As expected, the parcel was still laying on the step where he’d first dropped it. He scooped it up and tucked it back under his arm, and then hurried over to the open door, pausing just long enough to steady his shaking hands before he pulled it open a little further and looked around the other side.
To his shock and amazement, the room was alive with activity. The weapons and instruments that had lain so quietly on the table before were not moving about the room of their own accord. And they weren’t alone. Gold shimmers flitted in and out of Harpyn’s vision, first in the shape of a horse and then a dragon. Once, he swore he saw a woman with a bird’s face. Everywhere he looked, it seemed that uncontrolled magic was pouring forth, bringing fantastical creatures to life before snuffing them out again in an instant.
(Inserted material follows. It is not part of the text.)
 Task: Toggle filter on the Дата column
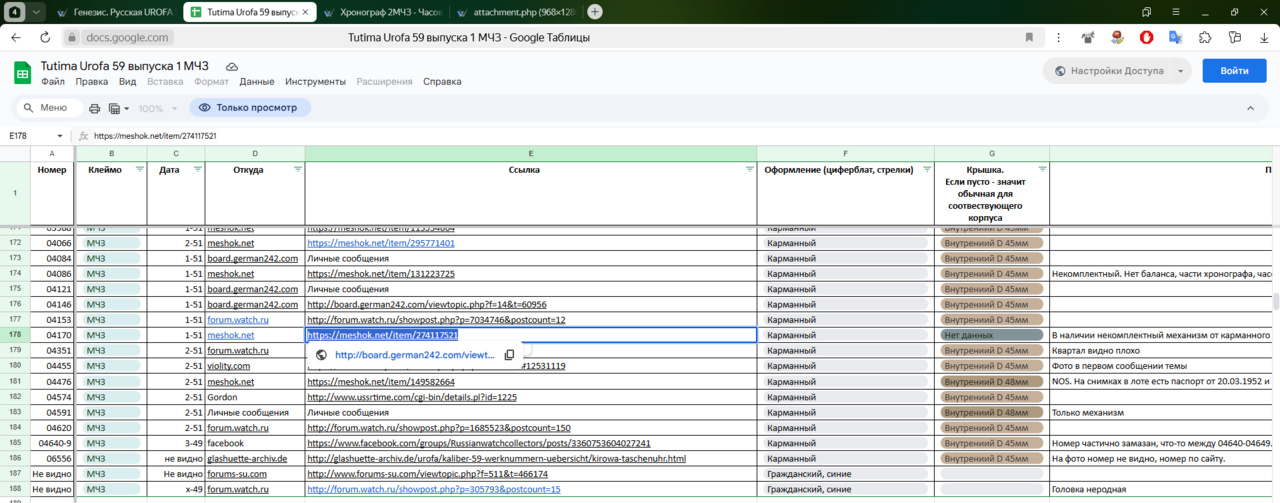(197, 170)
It wasn’t until one of those creatures looked straight at him and made a shrill screeching sound that he realized he’d been staring. As soon as the first golden being sounded the alarm, all of the others seemed to take notice. A moment later and every weapon was pointed at him, and the shimmering gold creatures that flitted about their room turned their attention on him, too.
“Sorry to interrupt,” he managed. “I really must be going.”
Now he knew that Geor had not suffered a mere accident in that room, and he was certain he wanted to be as far away from those possessed things as he could. As he darted back up the stairs, he heard the distressed clang of the items throwing themselves at the vault door in his wake.